Optical biometers and most current A-scan biometers now have an eye type for patients with silicone oil in the vitreous cavity. Optical biometry is the method of choice for these patients, but it cannot always be used because of the density of the patient's cataract. If A-scan biometry must be used on a machine without the silicone oil eye type, the velocity conversion equation must be utilized.  This equation may also be used when the incorrect eye type was initially used during A-scan measurements and must be adjusted.  The equation is as follows:

Velocity (correct)/Velocity (measured) × Apparent Length = True Length

In the event of an incorrect eye type setting, this equation is simple to use and precludes the need for the patient to return for repeat measurements. For example, an aphakic eye was measured incorrectly with the phakic average setting. The correct velocity for this eye is 1532 m/s. The velocity used was 1550 m/s. If the eye length obtained was 24.1 mm on the phakic average setting, then 1532/1550 × 24.1 = 23.82 mm = true eye length.

For eyes that have silicone oil in the vitreous cavity, this formula is used to determine true vitreous length. Silicone oil is used surgically to replace the vitreous in some cases of recurrent retinal detachment and macular hole. The oil is removed several months later, but while in the eye, it causes a cataract, often requiring removal of the cataract at the time of oil removal. The velocity conversion equation is necessary because velocity through silicone oil is only 980 m/s—much slower than the 1532 m/s used by the biometer in determining vitreous length. The biometer measures the vitreous erroneously long; consequently, the total length is also erroneously long. In a 4-gate system with silicone oil, anterior chamber depth (ACD) and lens thickness are accurate, so they should be subtracted from the total length to isolate the erroneous apparent vitreous length. The formula used is the following:

980/1532 × Apparent Vitreous Length = True Vitreous Length

The corrected vitreous length is now added back to the ACD and the lens thickness for accurate total eye length. Biometry is best performed with these patients sitting upright so that the bubble will not separate from the retinal surface, causing a spike to arise at the back of the bubble, which can be confused easily with the retinal spike. If an aphakic patient has silicone oil in the eye, it must be determined whether the oil is in the anterior chamber or is present only in the posterior chamber. If the oil is present only in the posterior chamber, ACD should be subtracted from total length and vitreous length corrected using the velocity conversion equation, and then this value should be added back to the ACD.

### Work instruction 1
Reproduce the stretch from "Velocity (correct)/Velocity (measured)" through "true eye length." of the passage on velocity conversion in biometry.
### Work instruction 2
In the passage on velocity conversion in biometry, in what position should patients with silicone oil sit for biometry?

### Source material
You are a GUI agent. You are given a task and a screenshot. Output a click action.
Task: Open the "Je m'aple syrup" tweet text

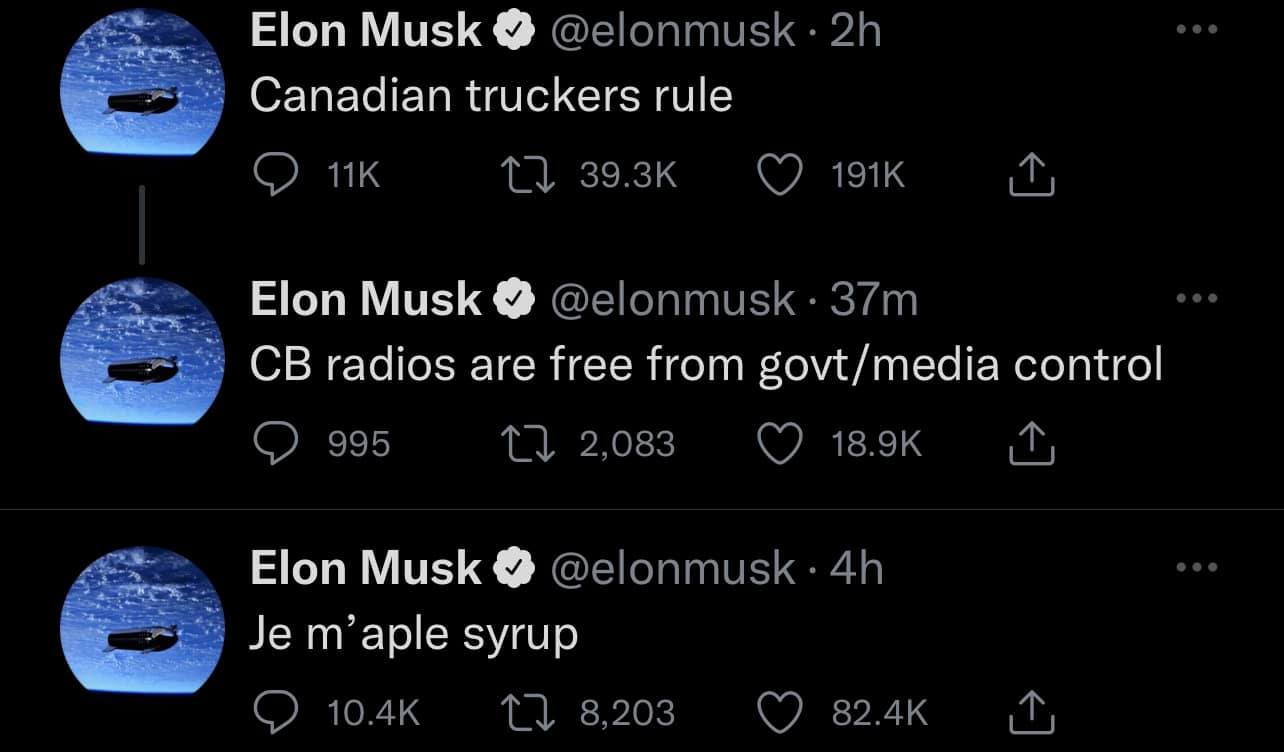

### Answer 1
Velocity (correct)/Velocity (measured) × Apparent Length = True Length

In the event of an incorrect eye type setting, this equation is simple to use and precludes the need for the patient to return for repeat measurements. For example, an aphakic eye was measured incorrectly with the phakic average setting. The correct velocity for this eye is 1532 m/s. The velocity used was 1550 m/s. If the eye length obtained was 24.1 mm on the phakic average setting, then 1532/1550 × 24.1 = 23.82 mm = true eye length.

### Answer 2
Sitting upright.